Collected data

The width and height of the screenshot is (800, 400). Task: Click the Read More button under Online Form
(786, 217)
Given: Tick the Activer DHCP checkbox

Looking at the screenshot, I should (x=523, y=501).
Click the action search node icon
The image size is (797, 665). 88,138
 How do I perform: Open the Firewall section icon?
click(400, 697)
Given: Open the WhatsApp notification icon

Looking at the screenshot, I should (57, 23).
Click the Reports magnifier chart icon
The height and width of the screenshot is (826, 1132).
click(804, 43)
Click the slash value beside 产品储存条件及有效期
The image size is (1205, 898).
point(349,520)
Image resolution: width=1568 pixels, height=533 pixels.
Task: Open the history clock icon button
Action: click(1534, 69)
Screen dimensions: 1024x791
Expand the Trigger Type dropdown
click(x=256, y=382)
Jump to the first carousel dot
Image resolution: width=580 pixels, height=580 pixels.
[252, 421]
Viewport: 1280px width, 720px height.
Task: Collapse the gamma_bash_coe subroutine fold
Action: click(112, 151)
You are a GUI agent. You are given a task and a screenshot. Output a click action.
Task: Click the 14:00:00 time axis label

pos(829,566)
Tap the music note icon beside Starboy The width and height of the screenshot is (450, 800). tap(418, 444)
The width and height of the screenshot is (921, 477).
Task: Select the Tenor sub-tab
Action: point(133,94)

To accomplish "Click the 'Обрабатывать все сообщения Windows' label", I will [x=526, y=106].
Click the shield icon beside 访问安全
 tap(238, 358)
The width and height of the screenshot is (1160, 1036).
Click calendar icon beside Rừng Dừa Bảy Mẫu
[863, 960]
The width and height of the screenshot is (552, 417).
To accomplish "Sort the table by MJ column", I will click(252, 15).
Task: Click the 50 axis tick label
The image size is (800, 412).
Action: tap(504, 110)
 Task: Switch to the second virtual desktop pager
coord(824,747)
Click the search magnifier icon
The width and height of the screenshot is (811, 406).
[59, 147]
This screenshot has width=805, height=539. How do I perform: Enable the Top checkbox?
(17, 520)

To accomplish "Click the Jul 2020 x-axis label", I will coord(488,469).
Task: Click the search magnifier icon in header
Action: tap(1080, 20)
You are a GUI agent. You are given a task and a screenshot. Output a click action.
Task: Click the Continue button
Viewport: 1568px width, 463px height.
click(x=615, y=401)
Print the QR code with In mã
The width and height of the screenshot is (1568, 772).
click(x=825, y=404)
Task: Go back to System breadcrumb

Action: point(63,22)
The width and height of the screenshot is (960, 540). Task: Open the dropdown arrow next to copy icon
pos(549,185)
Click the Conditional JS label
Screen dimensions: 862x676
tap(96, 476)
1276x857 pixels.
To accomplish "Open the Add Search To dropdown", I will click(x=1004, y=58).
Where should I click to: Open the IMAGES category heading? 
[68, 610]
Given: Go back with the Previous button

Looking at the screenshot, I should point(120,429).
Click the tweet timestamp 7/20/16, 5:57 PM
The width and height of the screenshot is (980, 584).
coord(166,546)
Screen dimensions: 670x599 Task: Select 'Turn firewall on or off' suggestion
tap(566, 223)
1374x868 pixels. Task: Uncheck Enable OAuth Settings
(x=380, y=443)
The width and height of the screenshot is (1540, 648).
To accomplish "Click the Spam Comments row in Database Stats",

*What you will do:* Every entry must be output again exactly as it was given.

*Solution:*
The width and height of the screenshot is (800, 400). Task: Click the Read More button under Online Form
(786, 217)
Given: Tick the Activer DHCP checkbox

Looking at the screenshot, I should (x=523, y=501).
Click the action search node icon
The image size is (797, 665). 88,138
 How do I perform: Open the Firewall section icon?
click(400, 697)
Given: Open the WhatsApp notification icon

Looking at the screenshot, I should (57, 23).
Click the Reports magnifier chart icon
The height and width of the screenshot is (826, 1132).
click(804, 43)
Click the slash value beside 产品储存条件及有效期
The image size is (1205, 898).
point(349,520)
Image resolution: width=1568 pixels, height=533 pixels.
Task: Open the history clock icon button
Action: click(1534, 69)
Screen dimensions: 1024x791
Expand the Trigger Type dropdown
click(x=256, y=382)
Jump to the first carousel dot
Image resolution: width=580 pixels, height=580 pixels.
[252, 421]
Viewport: 1280px width, 720px height.
Task: Collapse the gamma_bash_coe subroutine fold
Action: click(112, 151)
You are a GUI agent. You are given a task and a screenshot. Output a click action.
Task: Click the 14:00:00 time axis label

pos(829,566)
Tap the music note icon beside Starboy The width and height of the screenshot is (450, 800). tap(418, 444)
The width and height of the screenshot is (921, 477).
Task: Select the Tenor sub-tab
Action: point(133,94)

To accomplish "Click the 'Обрабатывать все сообщения Windows' label", I will [x=526, y=106].
Click the shield icon beside 访问安全
 tap(238, 358)
The width and height of the screenshot is (1160, 1036).
Click calendar icon beside Rừng Dừa Bảy Mẫu
[863, 960]
The width and height of the screenshot is (552, 417).
To accomplish "Sort the table by MJ column", I will click(252, 15).
Task: Click the 50 axis tick label
The image size is (800, 412).
Action: tap(504, 110)
 Task: Switch to the second virtual desktop pager
coord(824,747)
Click the search magnifier icon
The width and height of the screenshot is (811, 406).
[59, 147]
This screenshot has width=805, height=539. How do I perform: Enable the Top checkbox?
(17, 520)

To accomplish "Click the Jul 2020 x-axis label", I will coord(488,469).
Task: Click the search magnifier icon in header
Action: tap(1080, 20)
You are a GUI agent. You are given a task and a screenshot. Output a click action.
Task: Click the Continue button
Viewport: 1568px width, 463px height.
click(x=615, y=401)
Print the QR code with In mã
The width and height of the screenshot is (1568, 772).
click(x=825, y=404)
Task: Go back to System breadcrumb

Action: point(63,22)
The width and height of the screenshot is (960, 540). Task: Open the dropdown arrow next to copy icon
pos(549,185)
Click the Conditional JS label
Screen dimensions: 862x676
tap(96, 476)
1276x857 pixels.
To accomplish "Open the Add Search To dropdown", I will click(x=1004, y=58).
Where should I click to: Open the IMAGES category heading? 
[68, 610]
Given: Go back with the Previous button

Looking at the screenshot, I should point(120,429).
Click the tweet timestamp 7/20/16, 5:57 PM
The width and height of the screenshot is (980, 584).
coord(166,546)
Screen dimensions: 670x599 Task: Select 'Turn firewall on or off' suggestion
tap(566, 223)
1374x868 pixels. Task: Uncheck Enable OAuth Settings
(x=380, y=443)
The width and height of the screenshot is (1540, 648).
To accomplish "Click the Spam Comments row in Database Stats",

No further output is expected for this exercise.